Vous savez, vous faites partie de ma vie maintenant. Je relis toute votre œuvre, en commençant par votre premier roman : Coup de foudre un soir d'orage. J'aime beaucoup le personnage de Léopoldine. Vous l'avez appelée ainsi à cause de la fille de Victor Hugo ? Oh son histoire m'a toujours marqué, elle est terrible, vous la connaissez sans doute. Elle s'est noyée dans une rivière à 19 ans. Un accident horrible. Victor Hugo, d'après ce que j'ai lu dans un portrait de Paris Match (il y en a aussi beaucoup dans la salle d'attente !), ne s'en est jamais remis et il a même essayé de faire tourner les tables pour la contacter. Quelle histoire très triste. Enfin, votre héroïne à vous, je l'ai beaucoup aimée, surtout le passage quand elle se rend compte que multiplier les histoires d'amour ne remplit pas le vide de sa vie et qu'elle se sent infiniment seule, le matin, au bord du lit, chez un presqu'inconnu. J'ai vécu ça moi aussi. Parfois, je suis rattrapée par mes désirs et il m'arrive encore de vivre des aventures. Mais je cherche quelque chose de plus profond, et pour tout dire un homme avec qui finir ma vie. Mais tous ceux que je rencontre n'en veulent qu'à mon corps. Une fois qu'ils l'ont bien exploré, ils s'en vont à la découverte d'un autre. Mais je ne perds pas espoir !

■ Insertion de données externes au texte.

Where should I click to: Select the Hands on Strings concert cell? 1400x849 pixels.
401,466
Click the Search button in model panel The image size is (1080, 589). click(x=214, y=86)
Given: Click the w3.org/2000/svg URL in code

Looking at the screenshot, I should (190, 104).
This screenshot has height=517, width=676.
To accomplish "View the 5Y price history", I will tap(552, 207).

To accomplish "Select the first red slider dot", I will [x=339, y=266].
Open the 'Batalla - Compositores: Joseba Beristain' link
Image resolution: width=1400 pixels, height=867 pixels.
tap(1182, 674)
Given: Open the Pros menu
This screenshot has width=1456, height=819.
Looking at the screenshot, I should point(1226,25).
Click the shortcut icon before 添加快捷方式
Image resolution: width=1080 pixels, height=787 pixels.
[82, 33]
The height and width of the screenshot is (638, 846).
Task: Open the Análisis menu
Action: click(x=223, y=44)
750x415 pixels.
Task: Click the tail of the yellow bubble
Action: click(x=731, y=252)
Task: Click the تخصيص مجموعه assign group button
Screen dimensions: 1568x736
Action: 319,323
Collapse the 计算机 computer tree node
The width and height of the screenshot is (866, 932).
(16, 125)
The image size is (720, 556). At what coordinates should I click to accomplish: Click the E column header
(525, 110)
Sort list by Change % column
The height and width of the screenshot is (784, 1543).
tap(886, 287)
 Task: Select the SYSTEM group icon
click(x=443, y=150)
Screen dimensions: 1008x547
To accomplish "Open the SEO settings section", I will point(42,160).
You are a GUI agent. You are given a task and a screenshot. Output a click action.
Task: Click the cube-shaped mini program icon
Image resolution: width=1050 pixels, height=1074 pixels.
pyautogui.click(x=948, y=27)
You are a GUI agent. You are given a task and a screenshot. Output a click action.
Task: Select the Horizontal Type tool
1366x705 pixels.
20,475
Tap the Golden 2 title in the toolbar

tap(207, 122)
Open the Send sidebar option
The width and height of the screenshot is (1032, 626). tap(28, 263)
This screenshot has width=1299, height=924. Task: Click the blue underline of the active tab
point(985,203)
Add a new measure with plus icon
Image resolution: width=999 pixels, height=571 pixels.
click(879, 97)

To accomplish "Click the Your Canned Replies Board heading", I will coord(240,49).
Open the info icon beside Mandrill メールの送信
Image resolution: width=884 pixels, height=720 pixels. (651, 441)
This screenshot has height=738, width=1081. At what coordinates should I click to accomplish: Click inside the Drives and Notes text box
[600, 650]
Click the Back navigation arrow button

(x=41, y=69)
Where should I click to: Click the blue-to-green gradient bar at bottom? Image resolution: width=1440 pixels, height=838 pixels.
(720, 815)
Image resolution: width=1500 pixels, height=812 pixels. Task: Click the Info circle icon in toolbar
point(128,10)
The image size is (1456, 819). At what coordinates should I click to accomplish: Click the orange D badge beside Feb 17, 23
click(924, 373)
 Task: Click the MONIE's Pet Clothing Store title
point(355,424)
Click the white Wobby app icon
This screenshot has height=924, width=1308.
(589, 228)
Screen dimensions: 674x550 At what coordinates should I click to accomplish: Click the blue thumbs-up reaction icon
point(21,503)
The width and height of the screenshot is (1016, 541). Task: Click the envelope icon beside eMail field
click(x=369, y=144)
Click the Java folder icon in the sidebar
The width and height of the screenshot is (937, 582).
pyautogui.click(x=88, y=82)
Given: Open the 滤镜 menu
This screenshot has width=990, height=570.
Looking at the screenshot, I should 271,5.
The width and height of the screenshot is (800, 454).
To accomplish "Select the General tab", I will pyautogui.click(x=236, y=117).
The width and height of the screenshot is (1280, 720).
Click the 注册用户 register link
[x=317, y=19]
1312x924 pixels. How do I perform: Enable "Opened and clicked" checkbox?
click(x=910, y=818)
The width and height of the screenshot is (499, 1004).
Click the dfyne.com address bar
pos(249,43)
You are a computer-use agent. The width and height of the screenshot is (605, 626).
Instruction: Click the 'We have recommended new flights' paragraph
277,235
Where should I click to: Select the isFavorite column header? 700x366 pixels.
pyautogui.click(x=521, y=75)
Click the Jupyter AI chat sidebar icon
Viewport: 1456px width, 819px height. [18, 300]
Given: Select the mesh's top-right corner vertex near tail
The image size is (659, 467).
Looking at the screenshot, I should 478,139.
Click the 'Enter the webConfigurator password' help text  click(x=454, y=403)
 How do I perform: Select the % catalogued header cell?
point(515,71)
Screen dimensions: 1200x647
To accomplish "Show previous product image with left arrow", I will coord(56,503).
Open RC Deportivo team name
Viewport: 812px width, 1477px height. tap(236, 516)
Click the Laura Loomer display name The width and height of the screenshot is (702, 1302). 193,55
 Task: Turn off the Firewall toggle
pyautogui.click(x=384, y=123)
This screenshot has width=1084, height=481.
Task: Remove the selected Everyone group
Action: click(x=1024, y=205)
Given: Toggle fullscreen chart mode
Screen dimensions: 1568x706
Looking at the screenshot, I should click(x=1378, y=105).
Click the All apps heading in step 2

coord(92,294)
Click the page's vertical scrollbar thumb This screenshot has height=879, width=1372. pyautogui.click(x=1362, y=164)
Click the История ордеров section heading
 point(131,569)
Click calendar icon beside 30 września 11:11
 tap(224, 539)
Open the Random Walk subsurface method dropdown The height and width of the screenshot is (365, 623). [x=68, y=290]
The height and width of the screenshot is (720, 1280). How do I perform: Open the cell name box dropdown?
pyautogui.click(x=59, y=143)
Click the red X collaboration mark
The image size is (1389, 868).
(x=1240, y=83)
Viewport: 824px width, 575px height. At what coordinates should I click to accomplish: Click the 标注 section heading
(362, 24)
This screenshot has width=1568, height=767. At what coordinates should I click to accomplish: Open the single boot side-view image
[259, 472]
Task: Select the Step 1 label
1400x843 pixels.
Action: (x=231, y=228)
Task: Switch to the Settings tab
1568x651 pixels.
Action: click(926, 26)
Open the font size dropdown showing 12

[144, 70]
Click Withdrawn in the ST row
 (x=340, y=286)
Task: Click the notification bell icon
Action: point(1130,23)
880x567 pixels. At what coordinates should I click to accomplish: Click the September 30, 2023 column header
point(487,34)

Je disais donc que je relis toute votre œuvre, mais je la lis différemment, maintenant que je vous connais un peu. J'ai encore parfois l'impression de rêver et que cette correspondance n'existe pas, tellement tout ça me parait incroyable. Peut-être pour lui donner un peu plus de réalité, j'en ai parlé à mon ami Brigitte, qui est aussi ma voisine. J'espère que ça ne vous embête pas. Je l'adore. Elle a beaucoup de soucis avec ses trois enfants, et son mari n'est pas tendre, loin de là. Il boit un peu trop, c'est un problème. Il est même parfois violent. Mais elle reste, pour ses enfants justement. Vous savez, à Châtel, ce n'est pas facile de divorcer. Tout le monde connait tout le monde. Les gens parlent, médisent. Il vaut mieux conserver les apparences, on a moins de problèmes. Bref... je lui ai dit que nous correspondions. Elle était scotchée, elle est aussi fan de vous. Il y a six ans, durant votre procès, nous parlions beaucoup de vous. Nous n'arrivions pas à y croire et cette histoire nous rendait très triste. Aussi, je dois l'avouer, parce que nous pensions que nous n'aurions plus de nouveaux romans. J'avoue d'ailleurs que je n'ai lu vos deux derniers romans qu'à ce moment-là. J'imagine que c'est parce qu'ils étaient mieux placés au Super U. Ils ont peut-être voulu profiter de cette publicité sulfureuse. Je ne m'explique pas pourquoi je ne les avais pas achetés avant. Peut-être simplement parce que je ne les ai pas vus passés, je ne vous ai pas vu à la télé à ce moment-là. Ils étaient beaucoup plus sombres que les autres et ce n'était pas des histoires d'amour ou des polars, c'est peut-être pour ça aussi. Enfin, je vous présente mes excuses. C'est peut-être à cause des lectrices comme moi, comme Brigitte et moi, qui ne vous ont pas assez soutenues, que vous vous êtes retrouvé dans cette situation.

En tout cas, Brigitte était folle de jalousie. Elle m'a demandé de vous passer le bonjour ! Elle a dit qu'elle aimerait bien vous écrire aussi, mais j'ai essayé de l'en dissuader subtilement. Elle a tendance à faire tout ce que je fais. Là, j'avoue que ça m'embêterait un peu. Ça me rendrait jalouse, un peu. C'est idiot, vous ne m'appartenez pas...

Vous dites que le vrai côtoie le faux dans les journaux. Mais je n'ai que cette source d'information. Je n'ose pas vous le demander, mais si jamais vous avez envie de me raconter votre version de l'affaire, je serais tout ouïe. Vous êtes mon ami à présent et on doit écouter ses amis et leur faire confiance. Je sais que vous me direz la vérité. Mais bien sûr je ne vous en voudrais pas du tout si vous préférez ne pas parler de cette histoire.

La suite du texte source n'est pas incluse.